Taking a new product from concept to customers in a year is difficult, and in medical devices, it’s unheard of.
But EnginuityMED of Halifax is now selling the FIVA product it dreamed up in June 2013.
FIVA is designed to solve a very simple — and sort of obvious — problem for hospitals, especially for anesthesiologists and nurses in operating and emergency rooms. There has never been a device to tell them when a gravity-fed IV bag is empty and needs to be filled — until EnginuityMED invented one.
FIVA, which stands for Fluid Intravenous Alert, clips onto the tube at the bottom of a gravity-fed IV bag and beeps when the bag is empty. It requires no altering of the system of bags and tubes, and runs on a long-term battery. It’s now being tested at the Queen Elizabeth II Health Sciences Centre in Halifax and at other hospitals across Canada.
“The device itself is fascinating, but what is really, really exciting about this is that we went from concept to market in eight or nine months,” said Ben Garvey, a principal of the company.
The story began last summer when Orlando Hung, professor of anesthesia at Dalhousie University, pointed out the need for such a device to Barbara Campbell, the head of Hammock Facilitation, a consulting firm that advises companies on the development of medical devices.
Together, they took the project to Garvey and his colleagues at Enginuity, an engineering firm in Halifax. It had experience in design and manufacturing, but had never built its own medical device.
They ended up forming a five-member team, comprising Hung, Campbell, Garvey and two Enginuity execs, business development expert Alastair Trower and engineer Lee Babin. Thus EnginuityMED was born.
What followed was a fascinating story of resourcefulness, strategy, discipline and teamwork. It’s a textbook case of conceiving a minimum viable product, and rigorously developing it to bring in early revenue before proceeding to more sophisticated products.
With little more than a concept, Hung received $50,000 from Innovacorp’s Early Stage Commercialization Fund, which allowed early prototyping and meetings with focus groups. With their business model honed a bit, they entered I-3, Innovacorp’s competition for Nova Scotia startups. They finished in the top five for the Halifax region, and set a goal for themselves.
In preparing their January 2014 pitch for the I-3 competition, EngiunityMED decided to focus on a single, simple product that it could produce by the Canadian Anesthesiologists’ Society’s annual conference in St. John’s, N.L., in June. If they didn’t have the product ready for that conference, they’d have to wait a year to go to the next national conference.
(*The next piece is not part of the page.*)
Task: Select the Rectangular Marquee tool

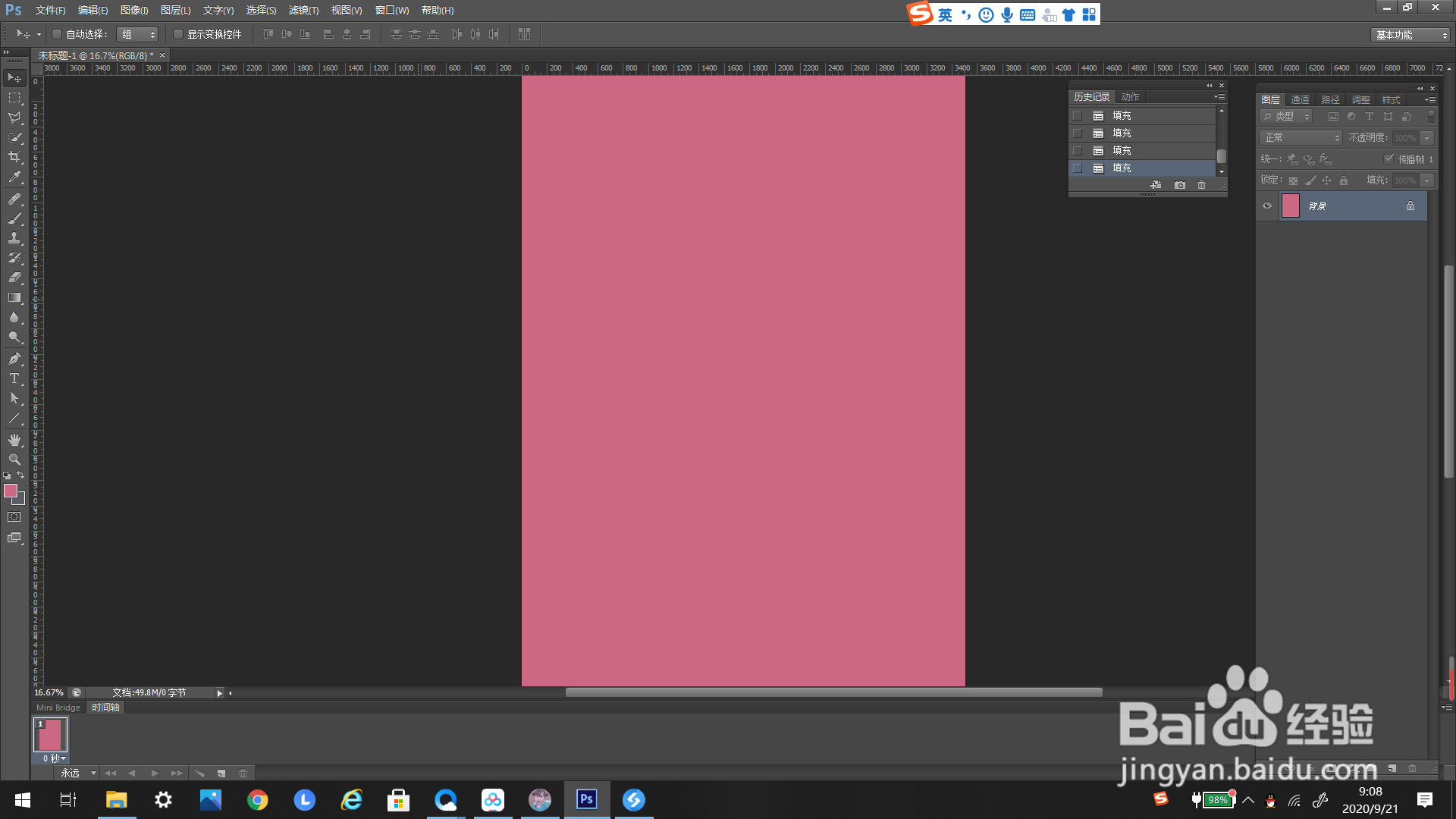Action: pos(14,99)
All five members had other full-time jobs, but they managed to develop the product over the winter. That meant Babin and Enginuity engineer Gleb Sekretta produced six different prototypes. They were even able to obtain the necessary medical device establishment licensing for EnginuityMED and put the FIVA product through the regulatory approval process for a Class 1 (i.e., simplest) product with Health Canada.
The founders financed it themselves. They were working on it up till the night before Babin and Trower boarded the plane for St. John’s.
But they made the deadline and landed sales.
Now, with experience in producing and getting approval for a medical device, EnginuityMed is planning its next products. It is securing a round of financing, and is hoping to hear from other clinicians with ideas for products.
Said Campbell, “We want to see people’s concepts, vet them and see if they fit our stream of clinician-driven innovation.”